I've been told, anecdotally, that people with bipolar disorder crave salt. That's certainly true for me. I add salt to foods described as already containing too much sodium.
I also crave the sweet things that are the worst things for someone with diabetes. In the past I've had times where I'd eat four to six Three Musketeers bars a day, or an entire bag of Raisinets after coming home from work. Now I generally have red velvet cake with cream cheese frosting for breakfast.
For a long time the four basic tastes were sweet, sour, salty and bitter. Scientists have now added umami to the basic tastes which, as far as I can determine, just means "delicious." Ayurvedic medicine goes in a different direction, adding pungent (hot and spicy) and astringent (dry and tart). Tart is another favorite of mine - I add vinegar to spaghetti sauce instead of sugar, as many people do, and I prefer apples and tomatoes to be tangy.

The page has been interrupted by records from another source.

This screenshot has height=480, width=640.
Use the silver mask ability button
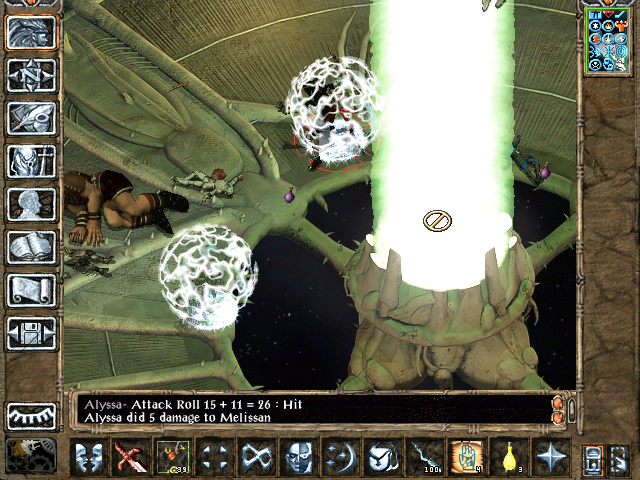click(x=297, y=456)
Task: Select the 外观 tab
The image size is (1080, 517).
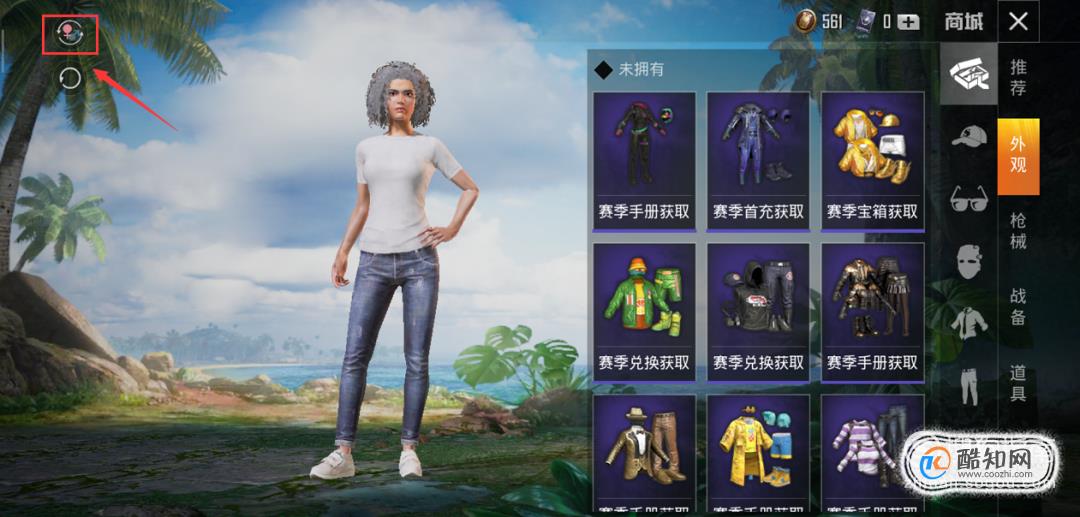Action: 1018,156
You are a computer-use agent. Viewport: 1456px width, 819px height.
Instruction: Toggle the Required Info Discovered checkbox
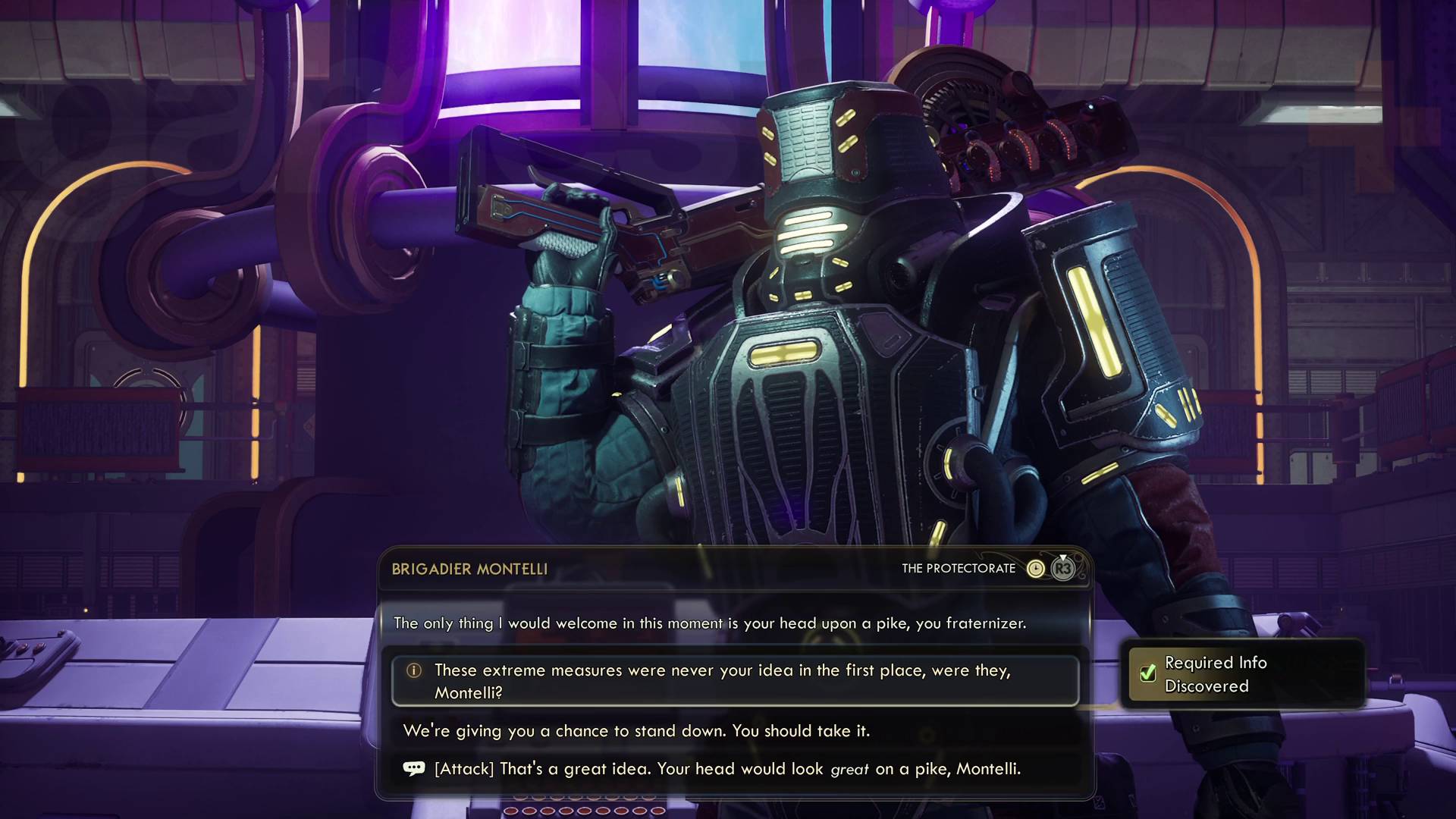(x=1148, y=674)
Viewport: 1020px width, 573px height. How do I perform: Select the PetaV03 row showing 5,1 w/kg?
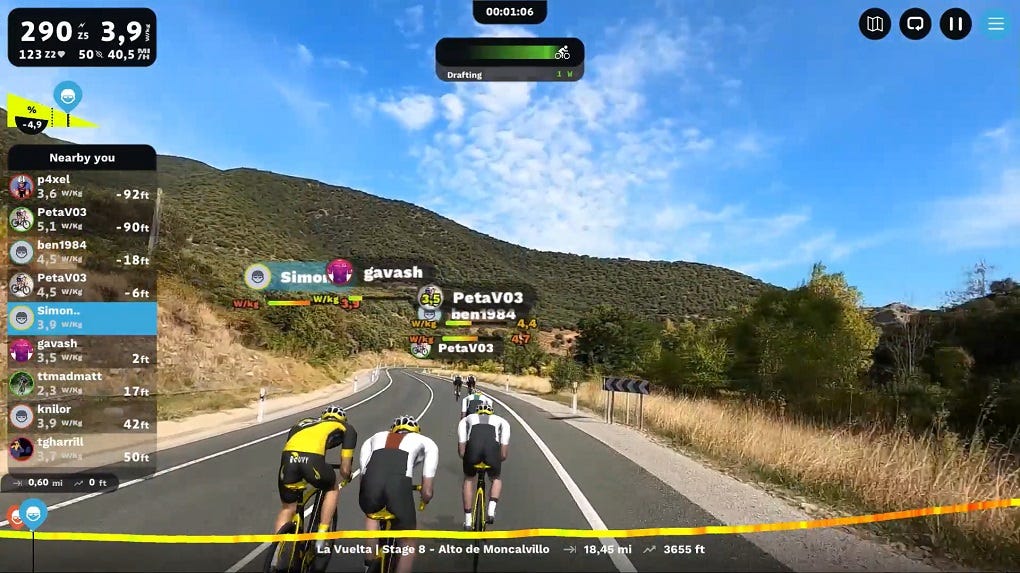tap(82, 220)
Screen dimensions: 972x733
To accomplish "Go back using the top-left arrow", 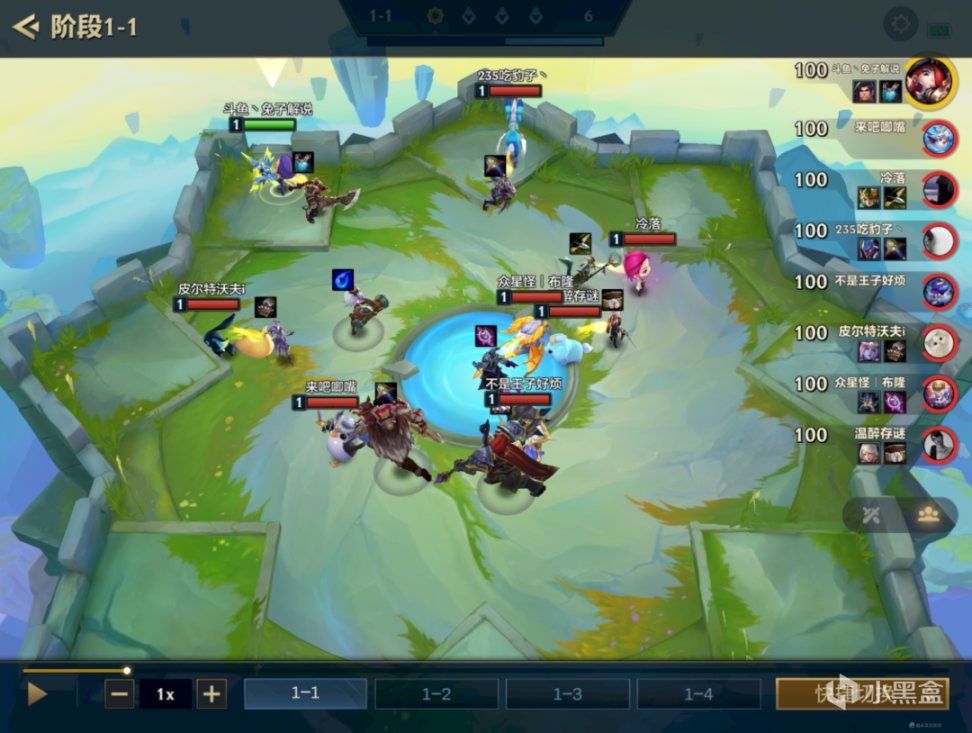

In talking with other people who have bipolar, I've found that the favorite tastes are generally salty and sweet, like mine. Satisfying these cravings, though, can be bad for your health, especially when the "delicious" foods you love take a lot of preparation. Take one of my favorites, Brussels sprouts, for example - frozen ones are godawful, and fresh require a lot of cutting up and careful cooking, especially when you don't own a steamer. I ruined a batch just last week when all the water boiled away. (By the way, I have no idea whether buttered Brussels sprouts scientifically taste umami. A lot of people just find them bitter.)
So - a very unscientific poll: Do you find your diet leaning toward specific tastes? And what foods do you find umami - delicious - that don't fit in with the tastes you crave? Let's see whether salty actually comes out on top.